A Comparison of A Creel Census to Modeled Access-Point Creel Surveys on Two Small Lakes Managed as Put-and-Take Rainbow Trout Fisheries
Michael E Barnes*, Greg Simpson, John Carreiro and Jill Voorhees
South Dakota Department of Game, Fish and Parks, South Dakota, USA
- *Corresponding Author:
- Michael E Barnes
South Dakota Department of Game, Fish and Parks
South Dakota, USA
E-mail: [email protected]
Received Date: October 01, 2013; Accepted Date: December 11, 2013; Published Date: January 02, 2013
Citation: Barnes ME, Simpson G, Carreiro J, Voorhees J (2014) A Comparison of A Creel Census to Modeled Access-Point Creel Surveys on Two Small Lakes Managed as Put-and-Take Rainbow Trout Fisheries. Fish Aquac J 5:086. doi:10.4172/2150-3508.1000086
Copyright: © 2014 Barnes ME, et al. This is an open-access article distributed under the terms of the Creative Commons Attribution License, which permits unrestricted use, distribution, and reproduction in any medium, provided the original author and source are credited.
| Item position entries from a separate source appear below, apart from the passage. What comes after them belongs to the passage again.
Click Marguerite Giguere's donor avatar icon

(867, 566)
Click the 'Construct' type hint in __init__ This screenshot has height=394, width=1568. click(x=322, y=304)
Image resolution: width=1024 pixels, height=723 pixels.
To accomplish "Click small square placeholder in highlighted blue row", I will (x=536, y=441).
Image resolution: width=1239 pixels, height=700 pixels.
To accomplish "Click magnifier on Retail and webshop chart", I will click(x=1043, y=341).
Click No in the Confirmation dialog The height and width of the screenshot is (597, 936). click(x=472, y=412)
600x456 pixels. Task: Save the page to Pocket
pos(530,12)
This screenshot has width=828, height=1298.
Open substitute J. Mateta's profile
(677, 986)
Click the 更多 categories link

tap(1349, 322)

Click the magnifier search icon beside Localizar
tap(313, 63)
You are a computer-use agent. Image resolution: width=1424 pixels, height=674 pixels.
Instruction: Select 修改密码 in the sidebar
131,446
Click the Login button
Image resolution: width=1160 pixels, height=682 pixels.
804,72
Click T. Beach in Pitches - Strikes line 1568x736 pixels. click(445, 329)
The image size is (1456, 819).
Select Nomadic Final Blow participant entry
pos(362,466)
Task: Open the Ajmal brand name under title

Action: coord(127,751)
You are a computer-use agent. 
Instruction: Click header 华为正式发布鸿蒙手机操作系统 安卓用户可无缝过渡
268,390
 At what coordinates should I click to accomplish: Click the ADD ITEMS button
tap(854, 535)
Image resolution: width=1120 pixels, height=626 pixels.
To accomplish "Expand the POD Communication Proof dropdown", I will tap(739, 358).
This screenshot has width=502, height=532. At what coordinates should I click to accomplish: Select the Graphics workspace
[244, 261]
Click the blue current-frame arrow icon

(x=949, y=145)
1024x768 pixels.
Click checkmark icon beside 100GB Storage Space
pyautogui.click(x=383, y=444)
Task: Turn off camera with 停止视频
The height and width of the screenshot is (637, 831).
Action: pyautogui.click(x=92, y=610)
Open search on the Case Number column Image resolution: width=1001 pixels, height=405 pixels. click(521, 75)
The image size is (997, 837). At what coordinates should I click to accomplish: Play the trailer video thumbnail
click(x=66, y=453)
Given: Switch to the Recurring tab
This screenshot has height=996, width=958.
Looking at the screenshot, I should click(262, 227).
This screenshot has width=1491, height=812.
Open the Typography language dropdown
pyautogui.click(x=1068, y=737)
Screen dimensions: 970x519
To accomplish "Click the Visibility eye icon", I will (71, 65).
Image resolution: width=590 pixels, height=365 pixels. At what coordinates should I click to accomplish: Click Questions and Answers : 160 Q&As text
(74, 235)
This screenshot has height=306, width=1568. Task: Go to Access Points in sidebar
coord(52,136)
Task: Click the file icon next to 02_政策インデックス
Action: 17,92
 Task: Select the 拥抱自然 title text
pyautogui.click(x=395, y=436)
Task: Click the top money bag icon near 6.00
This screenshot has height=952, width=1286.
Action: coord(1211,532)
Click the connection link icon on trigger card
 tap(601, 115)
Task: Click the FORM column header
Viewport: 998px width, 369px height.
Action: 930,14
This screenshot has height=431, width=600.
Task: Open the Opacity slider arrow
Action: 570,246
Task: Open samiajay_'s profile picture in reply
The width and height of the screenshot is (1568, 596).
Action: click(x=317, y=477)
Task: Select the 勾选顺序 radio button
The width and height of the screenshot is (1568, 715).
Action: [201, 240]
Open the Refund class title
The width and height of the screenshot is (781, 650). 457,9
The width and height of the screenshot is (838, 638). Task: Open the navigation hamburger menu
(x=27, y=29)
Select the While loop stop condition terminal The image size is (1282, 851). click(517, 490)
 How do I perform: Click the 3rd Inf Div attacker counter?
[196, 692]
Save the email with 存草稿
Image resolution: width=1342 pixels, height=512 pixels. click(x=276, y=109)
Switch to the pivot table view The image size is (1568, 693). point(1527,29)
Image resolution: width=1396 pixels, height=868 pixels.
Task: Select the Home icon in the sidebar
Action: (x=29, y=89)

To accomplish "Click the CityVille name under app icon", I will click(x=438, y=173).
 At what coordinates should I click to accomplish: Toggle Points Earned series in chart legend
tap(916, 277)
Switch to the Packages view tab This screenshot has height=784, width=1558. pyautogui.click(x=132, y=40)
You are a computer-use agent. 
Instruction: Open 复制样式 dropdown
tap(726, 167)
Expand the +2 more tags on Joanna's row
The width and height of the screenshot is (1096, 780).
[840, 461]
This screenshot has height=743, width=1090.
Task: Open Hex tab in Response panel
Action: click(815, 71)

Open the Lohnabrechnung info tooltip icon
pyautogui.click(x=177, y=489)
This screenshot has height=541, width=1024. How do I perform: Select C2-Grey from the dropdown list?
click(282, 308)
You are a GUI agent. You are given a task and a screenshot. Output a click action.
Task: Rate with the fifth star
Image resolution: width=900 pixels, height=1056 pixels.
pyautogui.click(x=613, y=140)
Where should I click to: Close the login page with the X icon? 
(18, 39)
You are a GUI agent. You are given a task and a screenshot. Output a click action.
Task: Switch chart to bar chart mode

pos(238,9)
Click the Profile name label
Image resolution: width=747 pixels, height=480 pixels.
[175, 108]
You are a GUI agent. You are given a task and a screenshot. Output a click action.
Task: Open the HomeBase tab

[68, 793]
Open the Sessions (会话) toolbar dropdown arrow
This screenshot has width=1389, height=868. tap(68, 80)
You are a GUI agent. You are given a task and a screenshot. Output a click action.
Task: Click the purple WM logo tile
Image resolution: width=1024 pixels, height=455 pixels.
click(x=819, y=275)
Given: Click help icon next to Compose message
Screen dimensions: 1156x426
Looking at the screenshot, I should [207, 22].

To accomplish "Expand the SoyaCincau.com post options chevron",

Access-point creel surveys are assumed to represent actual angler harvest, pressure, and other parameters. A full creel census was conducted on two small lakes managed as put and-take Rainbow Trout (Oncorhynchus mykiss) fisheries to evaluate this assumption. Modeled results based on standard methods from full (40 h/week), one-half (20 h/week), and one-third (12 h/week) surveys, were compared to actual census values. The confidence intervals for angling pressure in all survey scenarios included the actual census values, with the exception of the full survey in one lake. Confidence intervals for total catch also included the census values, except for the full and onethird survey in one lake. In all cases, both Rainbow Trout catch and harvest point estimates were not significantly different among any of the scenarios and census. Census values for party size were not included in the confidence intervals in the one-third surveys at both lakes, and the one-half survey at one lake. Trip length confidence intervals included the actual census value only in the full survey for one lake; all other point estimates of trip length in the other survey scenarios were significantly different from the census values. In general, confidence limits increased as the simulated survey efforts decreased. Using standard access-point creel survey methods, managers of small water bodies stocked with catchable trout should be able to achieve relatively reliable creel survey estimates of angling pressure, catch, and harvest with considerably less effort than a full survey.